In unseren heutigen, rechtsstaatlich funktionierenden Einrichtungen gibt es keine absolute Macht mehr. Führungskräfte sind den Zielen der Organisation verpflichtet und den Gesetzen unterworfen. An sich sollte der einfache Mitarbeiter, der einen wichtigen Verbesserungsvorschlag entdeckt, ebensoviel Einfluss haben wie das Direktorium, weil die meiste Macht dem gehört, der die Ziele der Organisation am besten vertritt.
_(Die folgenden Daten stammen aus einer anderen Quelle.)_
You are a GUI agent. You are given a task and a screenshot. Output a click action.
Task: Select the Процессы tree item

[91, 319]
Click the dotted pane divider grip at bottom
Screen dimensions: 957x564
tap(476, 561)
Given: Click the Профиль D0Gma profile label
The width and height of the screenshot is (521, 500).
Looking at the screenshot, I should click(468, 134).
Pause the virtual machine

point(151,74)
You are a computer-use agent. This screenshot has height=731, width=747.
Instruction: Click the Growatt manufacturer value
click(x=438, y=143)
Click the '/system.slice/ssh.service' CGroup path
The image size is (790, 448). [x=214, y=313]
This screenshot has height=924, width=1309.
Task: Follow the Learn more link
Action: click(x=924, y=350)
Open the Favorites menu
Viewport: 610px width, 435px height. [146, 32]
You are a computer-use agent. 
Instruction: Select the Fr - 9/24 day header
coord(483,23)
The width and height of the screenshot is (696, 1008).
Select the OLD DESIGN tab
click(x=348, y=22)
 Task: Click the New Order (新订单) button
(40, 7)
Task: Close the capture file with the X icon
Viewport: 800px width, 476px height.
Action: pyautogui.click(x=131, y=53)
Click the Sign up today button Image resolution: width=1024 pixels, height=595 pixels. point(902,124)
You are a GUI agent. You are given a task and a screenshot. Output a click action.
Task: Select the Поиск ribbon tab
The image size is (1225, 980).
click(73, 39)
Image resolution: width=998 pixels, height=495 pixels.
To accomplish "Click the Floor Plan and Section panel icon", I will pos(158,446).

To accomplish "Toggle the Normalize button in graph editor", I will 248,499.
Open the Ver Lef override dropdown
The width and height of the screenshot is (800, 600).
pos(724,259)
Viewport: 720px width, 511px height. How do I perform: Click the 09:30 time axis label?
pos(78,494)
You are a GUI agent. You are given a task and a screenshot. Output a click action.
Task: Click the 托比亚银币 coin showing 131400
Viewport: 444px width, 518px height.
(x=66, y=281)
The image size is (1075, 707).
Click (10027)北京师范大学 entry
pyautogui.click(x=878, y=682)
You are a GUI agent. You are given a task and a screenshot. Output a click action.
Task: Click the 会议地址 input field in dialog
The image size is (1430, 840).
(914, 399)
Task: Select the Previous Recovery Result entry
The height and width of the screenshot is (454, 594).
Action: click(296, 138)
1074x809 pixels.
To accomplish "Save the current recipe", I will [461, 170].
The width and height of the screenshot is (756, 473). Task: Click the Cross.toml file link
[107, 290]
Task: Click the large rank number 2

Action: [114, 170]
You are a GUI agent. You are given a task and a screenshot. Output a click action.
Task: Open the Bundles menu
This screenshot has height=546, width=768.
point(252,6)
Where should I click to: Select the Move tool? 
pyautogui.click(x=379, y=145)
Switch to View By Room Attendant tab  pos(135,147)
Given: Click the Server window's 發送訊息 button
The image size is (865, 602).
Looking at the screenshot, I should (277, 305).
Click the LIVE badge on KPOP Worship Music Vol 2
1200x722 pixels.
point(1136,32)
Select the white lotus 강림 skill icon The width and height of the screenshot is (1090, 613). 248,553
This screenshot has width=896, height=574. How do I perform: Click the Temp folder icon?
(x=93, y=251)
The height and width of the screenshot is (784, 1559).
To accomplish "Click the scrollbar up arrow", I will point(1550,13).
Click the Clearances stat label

Autoritäre Strukturen veralten
In Fortbildungen für Führungskräfte wird heute betont, dass es die zentrale Leitungsaufgabe ist, Mitarbeiter zu motivieren, mit ihnen zu kommunizieren, ihre Anregungen zu beachten. Das ist nicht modisch, sondern logisch. Heute aber arbeiten die meisten größeren Organisationen auf einem so hohen Niveau der spezialisierten Arbeitsteilung, dass die Führung nur dann alle Kompetenzmöglichkeiten erschließt (und so die Wettbewerbsfähigkeit sichert), wenn sie die unterschiedlichen Spezialisten optimal einbindet.
Das bedeutet, dass an sich jeder Mitarbeiter, der eine gute Idee hat, auch den Anspruch äußern kann, dass sie umgesetzt wird. Wenn seine Vorgesetzten nicht mitspielen, kann er sich beschweren: sie wollen nicht tun, wofür sie (meist gut) bezahlt werden.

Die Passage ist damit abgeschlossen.